E-health innovations for urban poor gather pace

Simon Manyara (left) from Boehringer Ingelheim poses with health workers outside AccessAfya clinic in Nairobi. [Photo: Courtesy]

Janet Atieno makes her way to a small clinic in Kiambiu slum near Eastleigh.

She is responding to a text message on her cellphone that reminded her of her next appointment. Ms Atieno, 31, had visited the clinic three months earlier for a health checkup that required medication and subsequent review.

At the clinic, Atieno meets a small medical team busy evaluating the digital records of slum dwellers who have had prior visits to the clinic to see if previous treatment has worked. Similar follow-up messages will be disseminated to them from the clinic.

 “You cannot ignore the message since it will keep buzzing till you make the visit,” Atieno told Metropolitan.

Though in their infancy stage, such digital revolutions in health care provision for the urban poor are gathering pace.

iSikCure helath management app. [Photo: Courtesy]

Melissa Menke, one of the brains behind the innovation dubbed AccessAfya, said a person’s health evaluation is not an event but rather a continuous programme. So far, more than 50,000 people have visited such health facilities in Nairobi slums.

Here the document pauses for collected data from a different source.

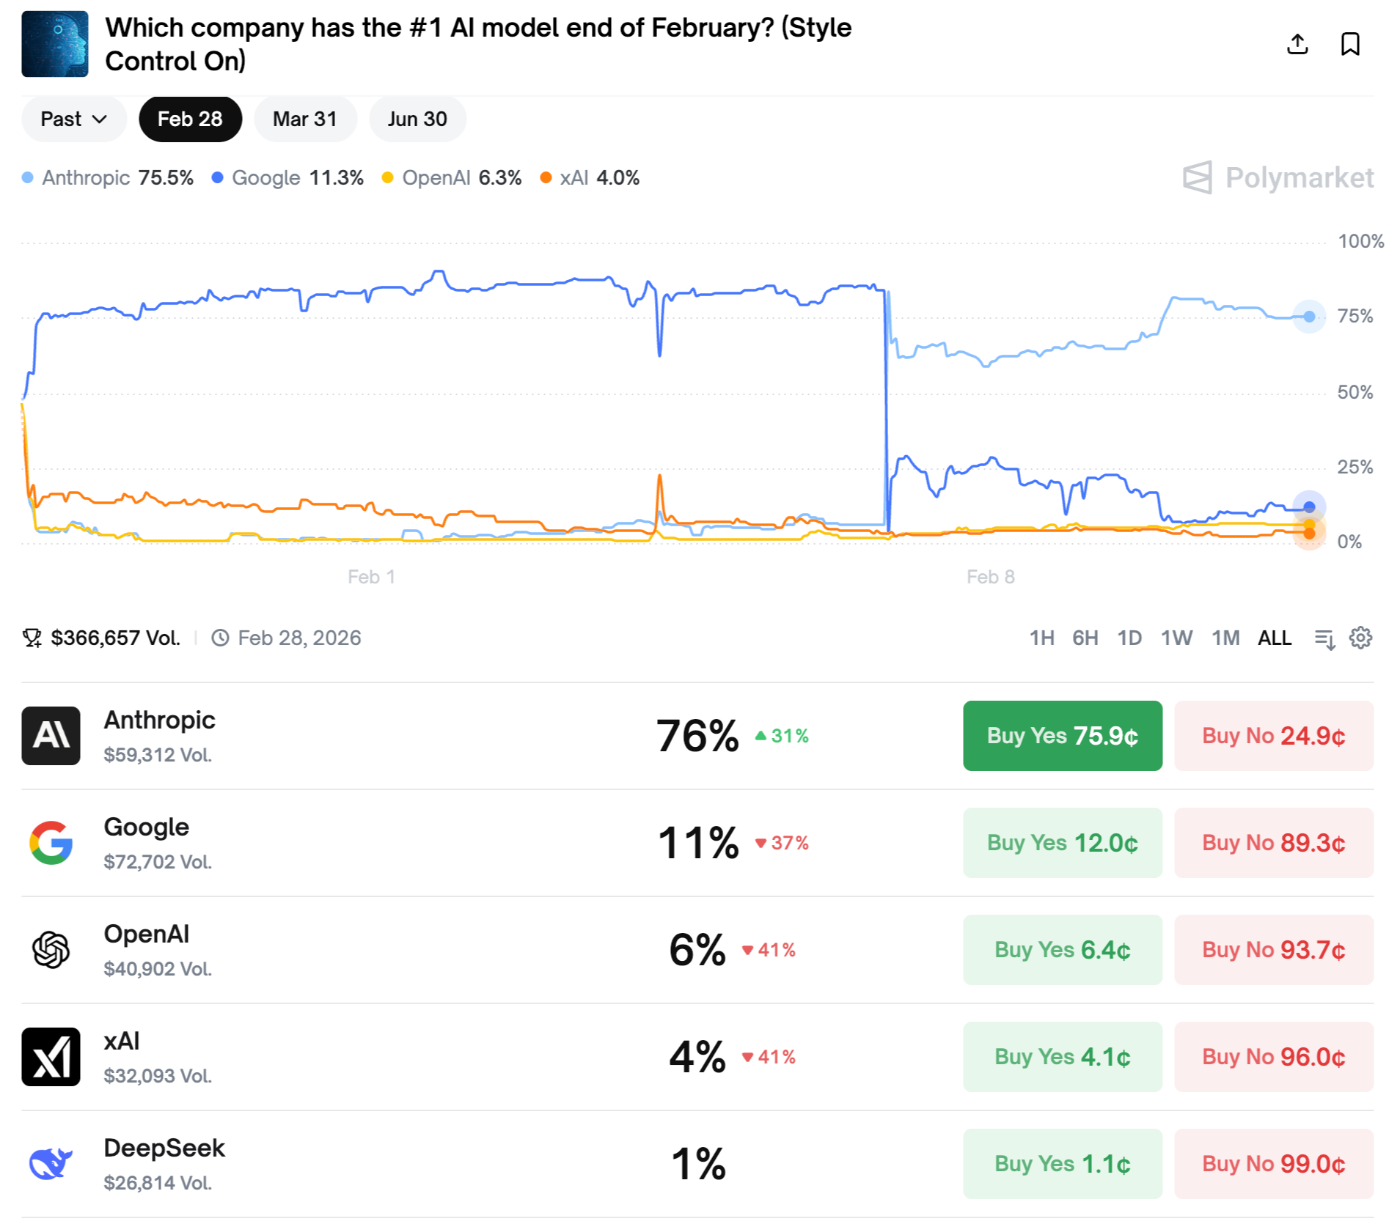This screenshot has height=1224, width=1400.
Task: Click the OpenAI logo in outcomes list
Action: coord(51,950)
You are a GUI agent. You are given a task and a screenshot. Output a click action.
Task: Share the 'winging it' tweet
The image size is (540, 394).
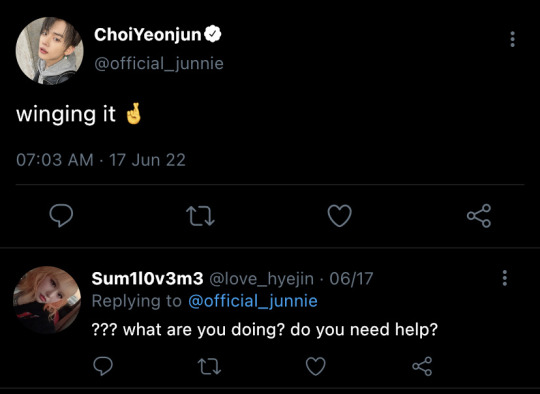[x=479, y=216]
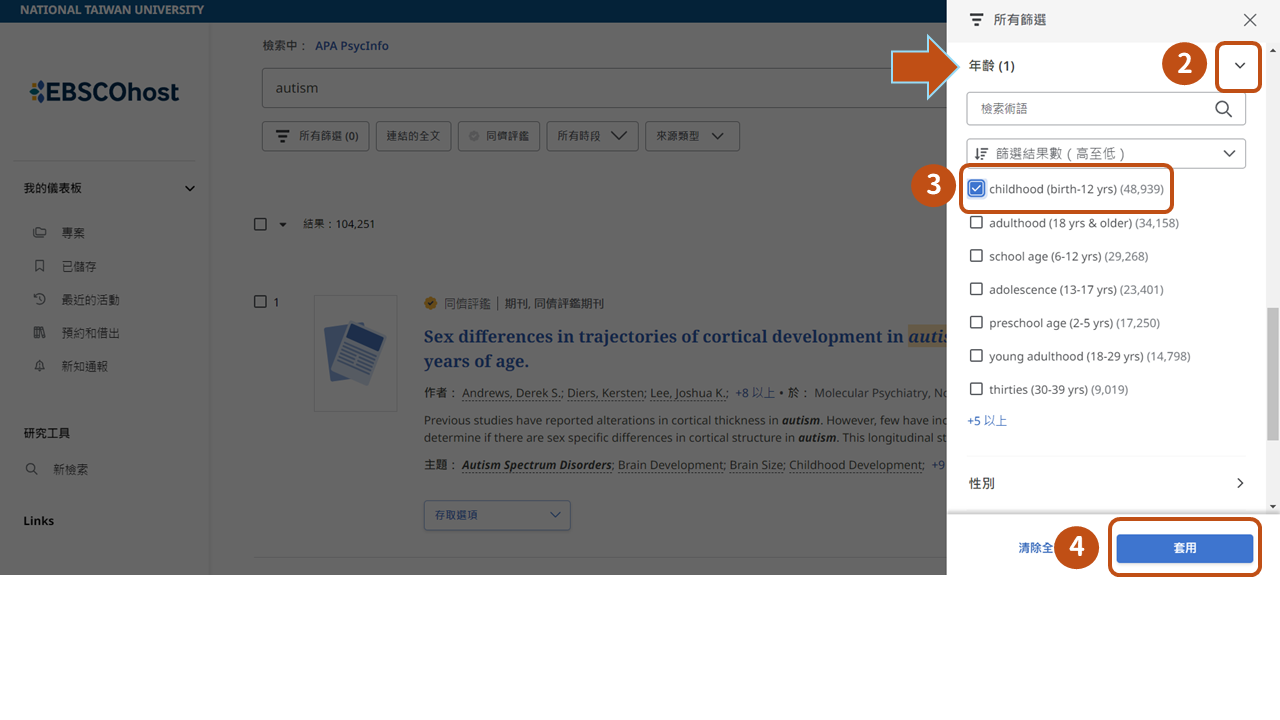Click the 套用 apply button
The image size is (1280, 720).
coord(1184,548)
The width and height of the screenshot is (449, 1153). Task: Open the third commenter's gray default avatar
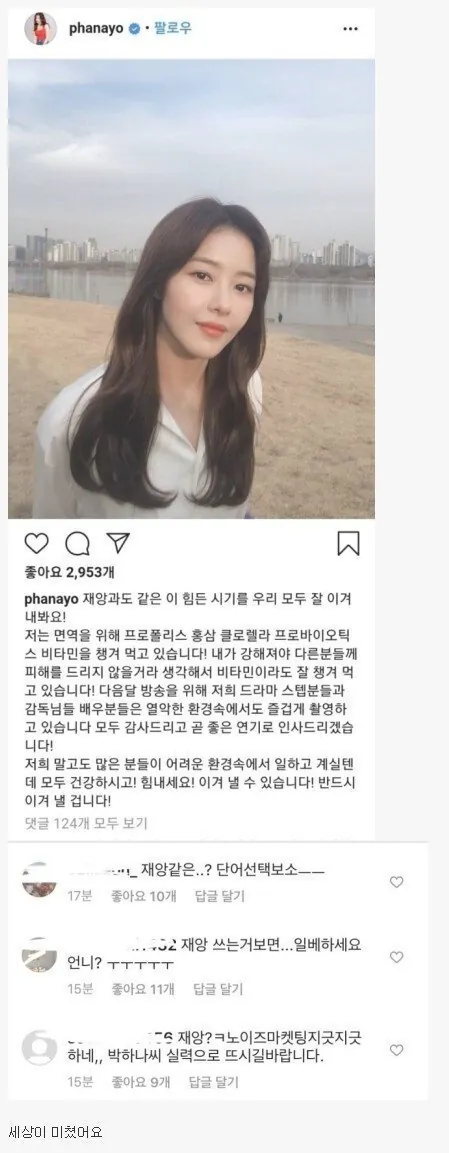pyautogui.click(x=40, y=1048)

“A visit to a health facility ought not to be a single event but a continuous assessment process. We want to leverage on technology and produce analytical data that can be used to create a profile of medical cases that can establish a pattern of health issues in a given population,” she said.

Such digital interventions were only available to the rich but it was now time to connect the 7.5 million slum dwellers in Kenya and escalate it as needed, Ms Menke added.

For Sh300, a patient can pay for consultation, lab tests, and medication through an e-wallet. Menke said she hopes to partner with both national and county governments to scale up digital health services in the lower segment of society.

The Kenyan medical solution was among the innovations that received accolades from social entrepreneurs who met in Germany in October.